The Communist Party delegation from Vietnam extended a warm welcome at the Vietnamese embassy to the representatives of the Communist Party of Great Britain (Marxist-Leninist).
Comrade Tran Van Hang, Chairman of the Commission for External Relations of the Communist Party of Vietnam, and Deputy to the 12th National Assembly of the Socialist Republic of Vietnam, explained that his delegation had been visiting Britain with a view to strengthening bilateral relations between Vietnam and the UK in many areas.
The previous day, the delegation had had a meeting with the Foreign and Commonwealth Office and had met with MPs in the House of Commons. As a result of discussions, the parties were able to learn a great deal from each other.
The Vietnamese Communist Party, as the leading party in Vietnam, is keen to expand its relations with other parties and countries. Its policy is to maintain relations with communist parties and workers’ movements and, in fact, it has relations with 220 parties all over the world and this is expanding. It participates actively in international communist activities such as the international conferences that have taken place recently in Europe and in Brazil.
Comrade Tran went on to brief our CPGB-ML comrades on the renovation process in Vietnam.
He pointed out that it has been a historical success, and he highlighted a number of aspects.
Their starting point was a very severe crisis in the 1980s, with GDP showing negative growth and amounting to only $120-$140 per capita. At that time, Vietnam had to import 2m tons of food, and the country’s infrastructure was so poor that typically it would take six hours to travel 100 km.
By 2006, as a result of the renovation process, Vietnam had become the world’s second-biggest exporter of rice, exporting no less than 4m tons a year, while GDP was growing at a rate of 7-7.5 percent per annum. In 2007, GDP grew 8.5 percent, and income per capita rose to $1,070, surpassing the target that had been set for 2010.
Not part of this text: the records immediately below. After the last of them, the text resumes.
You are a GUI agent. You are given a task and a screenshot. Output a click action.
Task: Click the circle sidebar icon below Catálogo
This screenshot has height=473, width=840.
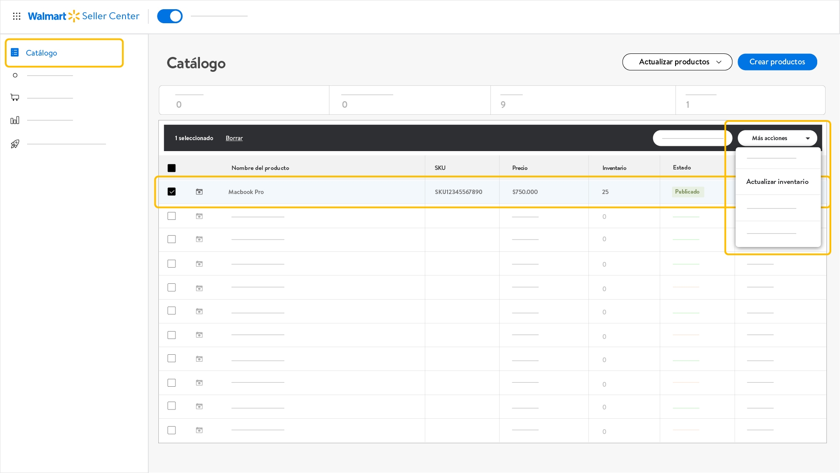(x=15, y=75)
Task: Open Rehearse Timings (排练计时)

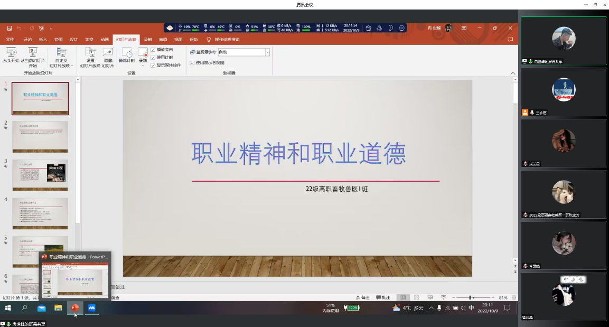Action: click(x=127, y=54)
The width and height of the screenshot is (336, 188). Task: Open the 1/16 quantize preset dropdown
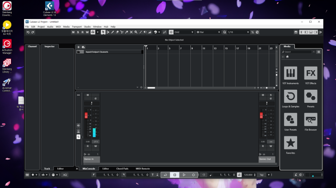click(x=237, y=32)
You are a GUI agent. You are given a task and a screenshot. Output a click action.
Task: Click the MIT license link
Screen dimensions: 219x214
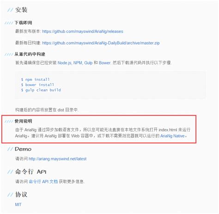[18, 205]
It was necessary to renovate the legal system in order to attract foreign direct investment (FDI), which reached $7-8bn. After Vietnam became a member of the World Trade Organisation and the UN Security Council, FDI rose to $20.3bn in 2007 and in 2008 there has already been $57bn.
This means that the quality of life for the population has been increasing. In the 1990s, the Vietnamese poverty rate was 50 percent. As a result of renovation, this decreased as low as 12 percent, although with the current global crisis it has begun to increase again and is currently 13 percent.
The political system has been strengthened both nationally and locally and is more democratic. Ten percent of the 493 members of parliament are non-party.
Infrastructure has greatly improved, in particular, health, education and pensions.
By 2020, Vietnam’s plan is to have become a modern advanced industrialised country. The programme for achieving this target has been put forward by the Vietnamese Communist Party.
There are nevertheless challenges to be overcome.
One of these is the quality of human resources. The Vietnamese Communist Party has convened a conference to organise giving priority to education, which must improve in quality. Over the next five years, the government will invest $4bn for this purpose.
The infrastructure is still inadequate, and the Vietnamese government has a modernisation programme fund of $67bn to be spent between now and 2020 to modernise air, rail and road transport.
The Vietnamese Communist Party also recognises that, at the time when the focus was on rapid development, a development gap opened up between rich and poor. The Central Committee has now drawn up a master plan for economic development that will address this problem by focusing on areas where economic development has been low.
Vietnam’s renovation process has allowed leeway to market forces. Vietnam is an agricultural country, but the industrial workers must be ensured a supply of food. While all land in Vietnam belongs to the government, it is made available to farmers to use to achieve highest capacity. At one time, all agricultural produce was sold to the government, but now farmers are allowed to sell on the market. Vietnam used to have a dual price system, but now it has gone over to a single price, ie, the market price. Unfortunately the old system did not inspire farmers to produce, with the result that, although Vietnam was an agricultural country, there was hunger, as the farmers were content to produce only for themselves. With the new policy, this problem soon righted itself.
The government is still very much involved. It helps with marketing, and with propagation of technique and seeds. If rice, for instance, is overproduced, the government helps by buying the surplus. Because of this, the farmers continue to support the Communist Party.
There has been in the renovation process more liberalisation of industry. In the past it was thought all industries should be state controlled, but unfortunately this did not stimulate the work force sufficiently. Nowadays, some other sectors are allowed to operate as well, both private-capitalist and co-operative. However, the state still leads.
Within the last decade, equitisation has been introduced, allowing minority private capital investment in loss-making state-owned companies. This is aimed at increasing competition and efficiency.
The government needs to control only some key areas. It still remains, however, firmly on the socialist track. If it allowed liberal economics, the Vietnamese economy would soon collapse. What it tries to do is to combine socialist economic planning with good things from the market economy.
Because of the impact of the world economic crisis, inflation rose to 30 percent. By means of government intervention this was reduced to 18 percent. Because of socialism, said Comrade Tran, the damage caused by the crisis can be limited.